The influence of ion concentration on the electroosmotic flow rate that exhibited an exponential function. The ion concentration was normalized by standard PBS with a K2HPO4 concentration of 27.5 mM and a KH2PO4 concentration of 20.0 mM.

Program-controlled reaction in continuous flow

Controlled chemical reaction is one of the potential applications of our nanofluidic device, and we employed the binding reaction between Fluo-4 and calcium chloride to demonstrate the feasibility of such application. Fluo-4 is a kind of chemical widely used in living cells as a calcium indicator. Its emitted fluorescent intensity was found to be linearly proportional to the calcium concentration for a particular range[24]. Here, pumping of calcium ions was controlled by LabVIEW which generates square waves with a fixed applied voltage of 3 V and different duty cycles. The EO flow rate of the calcium chloride from channel A to channel B was measured to be 1.248 pl/s using the previously described method in determining the EO flow rate of PBS. As shown in Figure 7, Fluo-4 with a concentration of 10.8 μM flowed in channel B in a continuous phase with an apparent velocity of 40 μm/s, while calcium chloride with a concentration of 5 mM was filled in channel A. As soon as the voltage was applied across the nanochannel array, Fluo-4 bonded with the calcium ions resulting in an enhanced fluorescent intensity. The feeding quantity of the calcium ion was controlled by the effective percentage of the applied voltage with a duty cycle varying from 50% to 100%. In other words, the larger the duty cycles, the brighter (fluorescent intensity) the fluid in channel B, as indicated by comparing Figure 7a to Figure 7c. All optical images taken were at equilibrium state.

Figure 7
figure 7

Still optical images capturing the reaction between Fluo-4 (in channel B) and Ca2+(in channel A). The reaction is in a continuous phase and controlled by the square wave with different duty cycles: (a) 50%, (b) 75%, (c) 100%.

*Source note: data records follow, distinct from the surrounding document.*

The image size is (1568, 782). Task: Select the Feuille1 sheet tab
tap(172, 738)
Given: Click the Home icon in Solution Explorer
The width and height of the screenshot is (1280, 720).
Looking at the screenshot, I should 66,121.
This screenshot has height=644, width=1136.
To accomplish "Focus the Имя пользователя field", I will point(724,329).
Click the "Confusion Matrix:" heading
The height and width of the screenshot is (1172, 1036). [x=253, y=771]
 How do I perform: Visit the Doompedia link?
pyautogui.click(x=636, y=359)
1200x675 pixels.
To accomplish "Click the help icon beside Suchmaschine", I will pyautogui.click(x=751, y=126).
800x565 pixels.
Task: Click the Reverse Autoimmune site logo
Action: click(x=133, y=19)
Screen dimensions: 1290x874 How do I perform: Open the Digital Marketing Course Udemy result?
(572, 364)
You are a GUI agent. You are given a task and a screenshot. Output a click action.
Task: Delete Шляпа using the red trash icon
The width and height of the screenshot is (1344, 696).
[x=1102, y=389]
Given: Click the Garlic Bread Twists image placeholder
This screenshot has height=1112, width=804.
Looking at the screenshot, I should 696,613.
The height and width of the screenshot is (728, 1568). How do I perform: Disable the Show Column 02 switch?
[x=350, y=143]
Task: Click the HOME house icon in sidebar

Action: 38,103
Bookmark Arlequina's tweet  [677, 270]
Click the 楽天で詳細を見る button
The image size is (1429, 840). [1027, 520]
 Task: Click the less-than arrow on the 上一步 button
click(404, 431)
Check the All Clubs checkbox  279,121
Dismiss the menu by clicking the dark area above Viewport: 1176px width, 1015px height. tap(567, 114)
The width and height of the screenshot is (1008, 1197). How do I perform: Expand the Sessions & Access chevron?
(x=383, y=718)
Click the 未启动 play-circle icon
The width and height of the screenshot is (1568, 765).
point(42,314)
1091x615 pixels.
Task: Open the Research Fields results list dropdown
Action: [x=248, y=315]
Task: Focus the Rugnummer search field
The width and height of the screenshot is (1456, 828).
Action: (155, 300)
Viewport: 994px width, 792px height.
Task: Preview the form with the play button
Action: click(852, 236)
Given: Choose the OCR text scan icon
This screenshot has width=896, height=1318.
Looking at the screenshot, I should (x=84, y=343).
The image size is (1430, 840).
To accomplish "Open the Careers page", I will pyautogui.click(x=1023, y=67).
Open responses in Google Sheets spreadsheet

Calcium ion (Ca2+) is an important intracellular information transfer substance. Intracellular regulation of calcium is an important second messenger, which is widely involved in cell motility, secretion, metabolism, and differentiation of a variety of cellular functions. An accurate control of the extracellular calcium concentration is significant in many biological studies. Therefore, a real-time system with dynamic control of the calcium concentration is of great significance. We herein demonstrated the capability of our nanofluidic device for precise control of calcium concentration for biological systems.

Conclusions

We have demonstrated that a simple nanofluidic device fabricated on a Si wafer with a thin layer of SiO2 and then sealed by a PDMS thin film has its potential for constructing a picoinjector. The bonding between the Si wafer and PDMS relies on the adhesion force other than chemical bonding. Therefore, it is easy to separate them, and the silicon chip could be cleaned to use repeatedly. The injection process is based on the electroosmotic flow generated by the voltage bias across the nanochannels. The EO pumping rate was measured by analyzing the fluorescent intensity when the fluorescent probe (FITC) was used in PBS as an indicator. The variations in EO flow rate at different DC voltages and different analyte concentrations were investigated, and the results exhibited good agreement with the existing theory. The precisely controlled reaction between Fluo-4 and calcium ions was used to demonstrate our device's potential application in electrochemical reaction, biochemical reaction, DNA/protein analysis, drug delivery, and drug screening. The electroosmotic effect dominates the fluid transport in our picoinjector, and electroosmosis allows our device to attain precision in fluid transport for chemical reaction on a nanoscopic scale using low DC bias voltage. The advantages of our device are its being simple, reusable, and low-cost with high precision of delivering water-based solutions.